15.  In addition, members who responded to our survey are regularly monitoring the impact they have on alleviating loneliness and isolation.  They found their passengers stated they would have no other way of getting out if it wasn’t for community transport: one single car scheme reported making 70 vital trips in a four month period, while one member spoke to us about specific funding they were awarded in recognition of the work they were doing around alleviating social isolation.    

16.  It is clear from the survey responses we have gathered that there a large number of older people, and people with disabilities, across Wales whose levels of loneliness and isolation are extenuated by Wales’ disperse population and predominantly rural geography but which is alleviated by the work of community transport


Supporting Community Transport to Support Isolated and Lonely People in Wales

17.  Our members across Wales also provided us with feedback on how their relationships with other agencies, such as public services, other passenger transport organisations, and charities and community groups, impact their ability to alleviate isolation and loneliness in their communities.

18.  They informed us that they work closely with a number of sectors including health, and children and young people.  In particular, a number of respondents were keen to emphasise that they worked closely with local councils.

19.  One of the unique things about community transport is the positive relationships that develop between service providers, and service users.  Many of the respondents noted that they work closely with their users to provide a service that is tailored to their needs, helping them to feel comfortable in using community transport services. 

20.  We recommend: that the Welsh Government work with CTA to reach out to community transport providers and further discuss the ways in which their unique services alleviate loneliness and isolation in their communities.

21.  Many organisations suggested to us that their work could be more impactful if they enjoyed a better relationship with their local day centre and GPs surgery.  We have seen a benefit of this relationship with Hackney Community Transport (HCT) in England and their CCG programme.  Through developing a close relationship between HCT, their local CCG, and their local Council for Voluntary Service, they have been able to provide access to health and social setting which in turn have promoted emotional and physical wellbeing. 

22.  We recommend: that the Welsh Government work closely with the CTA in Wales to support organisations to develop these relationships which will in turn allow service users to access a broader range of opportunities.

23.  Finally, community transport operators can often be a key support to many lonely people with the community transport journey providing a key means of social interaction. 

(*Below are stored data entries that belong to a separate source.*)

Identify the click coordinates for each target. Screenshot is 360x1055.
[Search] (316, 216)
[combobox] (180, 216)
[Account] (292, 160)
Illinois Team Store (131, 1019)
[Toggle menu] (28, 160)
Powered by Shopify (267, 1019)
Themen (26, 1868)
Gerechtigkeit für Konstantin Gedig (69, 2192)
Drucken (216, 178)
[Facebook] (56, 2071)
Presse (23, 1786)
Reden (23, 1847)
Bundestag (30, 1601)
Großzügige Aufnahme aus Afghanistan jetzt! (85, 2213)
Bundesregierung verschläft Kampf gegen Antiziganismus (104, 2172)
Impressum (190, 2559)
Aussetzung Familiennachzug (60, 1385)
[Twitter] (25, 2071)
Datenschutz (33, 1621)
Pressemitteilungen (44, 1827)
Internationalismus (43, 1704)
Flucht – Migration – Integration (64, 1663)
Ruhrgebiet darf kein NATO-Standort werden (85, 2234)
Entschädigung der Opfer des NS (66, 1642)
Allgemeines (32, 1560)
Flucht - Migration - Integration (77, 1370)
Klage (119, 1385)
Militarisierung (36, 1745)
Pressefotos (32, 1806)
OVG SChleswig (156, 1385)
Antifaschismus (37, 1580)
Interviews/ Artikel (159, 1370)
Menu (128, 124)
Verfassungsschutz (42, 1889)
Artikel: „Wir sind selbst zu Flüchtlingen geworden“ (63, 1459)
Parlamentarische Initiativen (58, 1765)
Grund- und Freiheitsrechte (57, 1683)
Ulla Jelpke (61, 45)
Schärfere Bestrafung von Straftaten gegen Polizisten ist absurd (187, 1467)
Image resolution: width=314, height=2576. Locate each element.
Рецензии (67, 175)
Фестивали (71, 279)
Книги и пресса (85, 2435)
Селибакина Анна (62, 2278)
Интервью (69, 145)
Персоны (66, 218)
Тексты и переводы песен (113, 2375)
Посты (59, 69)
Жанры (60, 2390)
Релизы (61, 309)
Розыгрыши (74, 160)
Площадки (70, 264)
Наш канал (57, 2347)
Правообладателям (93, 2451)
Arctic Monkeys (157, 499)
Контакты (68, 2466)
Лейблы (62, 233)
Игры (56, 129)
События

24.  We recommend: that the Welsh Government provides support delivering training to community transport operators to signpost service users to other support they need, either in a medical, or social setting.






25.   It is clear that community transport not only plays a key role in alleviating loneliness and isolation, particularly for older people in rural communities, but that community transport operators can provide a unique insight into the lives of those who suffer most acutely from loneliness and isolation.

26.   The work our members do throughout Wales is an invaluable lifeline to thousands of people.  Without these services people would be unable to get around, to get to medical and social appointments, and ultimately to live their lives to the full.

27.   In particular, the survey of our members demonstrates that they consider a key part of their role to provide social opportunities for people in their community.  With their particular emphasis on providing inclusive and accessible transport, providing social opportunity to some of Wales’ most isolated citizens is truly at the heart of everything they do.

28.   We hope that the above submission provides a useful insight into the extensive work that community transport operators do in providing inclusive and accessible transport to lonely and isolated people across Wales.  In addition, we hope the Health, Social Care and Sport Committee consider our recommendations as useful mechanisms to help support the already vital work that is going on throughout Wales.